Google dà 866 risultati per "stormo di pipistrelli" e solo 10 per "branco di pipistrelli".
Tendo a pensare, ma non so se sia una regola o solo una sensazione "a naso", che _branco _sia più appropriato per mammiferi che si spostano camminando sulle due o quattro zampe, piuttosto che volando come i pipistrelli.
Per gli animali che volano sceglierei _stormo_, ma aspettiamo altri pareri.

Ciao 

dani


----------



## kniffo

Ciao
sono della stessa opinione .. "stormo" è il termine esatto , per tutto cio' che vola in gruppo è usato il termine "stormo" e credo sia indipendente dalla specie.
Vedi ad esempio "stormo di aquiloni".

edit : ho scoperto che anche le flotte di aerei possono essere chiamate "stormo".
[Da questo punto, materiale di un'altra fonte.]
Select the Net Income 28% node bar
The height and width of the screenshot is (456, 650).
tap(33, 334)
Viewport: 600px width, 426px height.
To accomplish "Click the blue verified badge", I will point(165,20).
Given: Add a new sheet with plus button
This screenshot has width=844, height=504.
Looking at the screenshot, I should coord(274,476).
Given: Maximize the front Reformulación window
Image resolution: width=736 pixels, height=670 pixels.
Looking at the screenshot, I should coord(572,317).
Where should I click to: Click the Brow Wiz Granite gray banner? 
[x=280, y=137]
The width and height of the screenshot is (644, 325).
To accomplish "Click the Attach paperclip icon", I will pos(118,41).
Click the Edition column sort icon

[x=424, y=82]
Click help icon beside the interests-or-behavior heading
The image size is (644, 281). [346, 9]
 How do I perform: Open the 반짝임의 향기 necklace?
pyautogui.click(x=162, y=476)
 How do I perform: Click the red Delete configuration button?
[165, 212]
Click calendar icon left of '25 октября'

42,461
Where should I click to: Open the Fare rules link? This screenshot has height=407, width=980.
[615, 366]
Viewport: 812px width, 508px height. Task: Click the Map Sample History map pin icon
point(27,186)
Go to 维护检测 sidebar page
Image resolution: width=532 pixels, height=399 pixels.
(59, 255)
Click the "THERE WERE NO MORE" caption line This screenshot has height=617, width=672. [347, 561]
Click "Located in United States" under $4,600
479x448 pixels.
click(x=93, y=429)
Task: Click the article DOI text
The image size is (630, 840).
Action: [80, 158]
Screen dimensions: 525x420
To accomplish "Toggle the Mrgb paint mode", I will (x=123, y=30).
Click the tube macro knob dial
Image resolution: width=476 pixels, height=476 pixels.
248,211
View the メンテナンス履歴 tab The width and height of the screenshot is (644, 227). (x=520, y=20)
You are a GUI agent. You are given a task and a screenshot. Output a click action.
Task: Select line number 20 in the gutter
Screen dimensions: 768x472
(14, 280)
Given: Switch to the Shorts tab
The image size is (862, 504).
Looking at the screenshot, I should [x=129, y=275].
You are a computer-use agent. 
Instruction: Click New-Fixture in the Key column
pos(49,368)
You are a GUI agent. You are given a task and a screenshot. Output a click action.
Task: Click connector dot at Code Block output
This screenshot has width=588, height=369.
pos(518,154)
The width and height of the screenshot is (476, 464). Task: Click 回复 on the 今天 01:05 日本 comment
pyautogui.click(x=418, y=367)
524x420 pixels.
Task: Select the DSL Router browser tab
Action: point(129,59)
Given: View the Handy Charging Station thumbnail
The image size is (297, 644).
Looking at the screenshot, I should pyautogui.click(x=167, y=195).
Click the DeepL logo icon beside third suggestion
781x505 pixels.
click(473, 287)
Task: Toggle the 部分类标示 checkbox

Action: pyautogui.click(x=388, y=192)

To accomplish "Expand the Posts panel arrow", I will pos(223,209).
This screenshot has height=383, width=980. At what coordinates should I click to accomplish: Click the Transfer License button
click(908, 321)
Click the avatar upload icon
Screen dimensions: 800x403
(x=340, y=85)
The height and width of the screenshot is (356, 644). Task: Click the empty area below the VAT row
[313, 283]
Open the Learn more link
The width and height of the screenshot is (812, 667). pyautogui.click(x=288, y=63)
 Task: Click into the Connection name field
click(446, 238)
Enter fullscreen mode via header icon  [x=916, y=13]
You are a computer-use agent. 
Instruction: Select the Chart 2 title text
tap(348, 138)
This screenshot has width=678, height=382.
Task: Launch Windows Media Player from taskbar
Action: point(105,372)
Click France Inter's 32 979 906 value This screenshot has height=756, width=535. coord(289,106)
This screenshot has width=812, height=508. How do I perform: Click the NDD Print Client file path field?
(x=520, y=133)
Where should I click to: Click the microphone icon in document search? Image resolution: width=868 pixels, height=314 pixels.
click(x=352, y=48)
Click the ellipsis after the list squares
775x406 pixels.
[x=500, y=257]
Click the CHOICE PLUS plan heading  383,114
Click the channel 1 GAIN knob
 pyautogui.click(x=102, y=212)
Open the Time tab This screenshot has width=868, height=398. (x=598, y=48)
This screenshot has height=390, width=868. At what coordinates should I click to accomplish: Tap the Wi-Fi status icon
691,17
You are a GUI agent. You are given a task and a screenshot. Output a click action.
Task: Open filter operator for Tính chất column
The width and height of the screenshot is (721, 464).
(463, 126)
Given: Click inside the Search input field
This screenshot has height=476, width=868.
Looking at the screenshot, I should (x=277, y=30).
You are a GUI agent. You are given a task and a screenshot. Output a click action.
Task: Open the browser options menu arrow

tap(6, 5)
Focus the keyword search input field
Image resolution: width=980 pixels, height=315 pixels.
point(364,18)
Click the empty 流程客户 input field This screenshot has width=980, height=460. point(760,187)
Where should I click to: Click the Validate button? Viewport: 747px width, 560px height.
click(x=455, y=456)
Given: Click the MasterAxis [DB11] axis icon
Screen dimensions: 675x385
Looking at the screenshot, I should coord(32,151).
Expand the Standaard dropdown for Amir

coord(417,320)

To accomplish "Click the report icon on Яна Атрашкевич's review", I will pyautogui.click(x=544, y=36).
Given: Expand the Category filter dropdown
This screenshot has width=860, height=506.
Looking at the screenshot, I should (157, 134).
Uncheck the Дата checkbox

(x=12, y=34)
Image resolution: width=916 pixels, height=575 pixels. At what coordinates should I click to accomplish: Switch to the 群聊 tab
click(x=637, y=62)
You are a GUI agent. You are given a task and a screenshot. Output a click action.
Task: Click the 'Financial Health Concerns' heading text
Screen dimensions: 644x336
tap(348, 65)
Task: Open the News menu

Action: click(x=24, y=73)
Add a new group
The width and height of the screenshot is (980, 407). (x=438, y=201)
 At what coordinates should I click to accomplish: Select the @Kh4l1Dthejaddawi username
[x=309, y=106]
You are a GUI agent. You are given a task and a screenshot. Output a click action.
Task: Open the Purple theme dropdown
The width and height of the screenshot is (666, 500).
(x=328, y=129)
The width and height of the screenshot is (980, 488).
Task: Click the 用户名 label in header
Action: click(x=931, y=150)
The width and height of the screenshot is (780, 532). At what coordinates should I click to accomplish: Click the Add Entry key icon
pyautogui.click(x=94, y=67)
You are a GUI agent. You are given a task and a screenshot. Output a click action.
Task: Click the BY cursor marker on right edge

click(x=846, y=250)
forse puoi usare branco se stai descrivendo dei pipistrelli fermi, in una caverna.. allora quel gruppo è un branco.. ma se sono il volo diventa uno stormo.

Comunque, interessante domanda.


----------



## bubu7

Dulcinea said:


> I pipistrelli sono da considerare uccelli?


No, naturalmente. _Volatili_ ma non uccelli.


_Stormo_, dal longobardo _sturm_ (ted. moderno _Sturm_ 'tempesta'), è il termine più indicato a indicarne un gruppo in volo.


----------



## Paulfromitaly

Non ho mai sentito e onestamente mi farebbe molto ridere sentire usare "branco" riferito ad animali che possono volare..

Un branco di anatre 
Un branco di piccioni 

Tanto ilare quanto "uno stormo di pecore"


----------



## saltapicchio

Un *nugolo* di pipistrelli ?


----------



## giusyna

saltapicchio said:


> Un *nugolo* di pipistrelli ?



dal Devoto Oli: nugolo = "Variante pop. o lett. di _nuvolo_, per lo più in senso _*fig.*_: nugoli di frecce."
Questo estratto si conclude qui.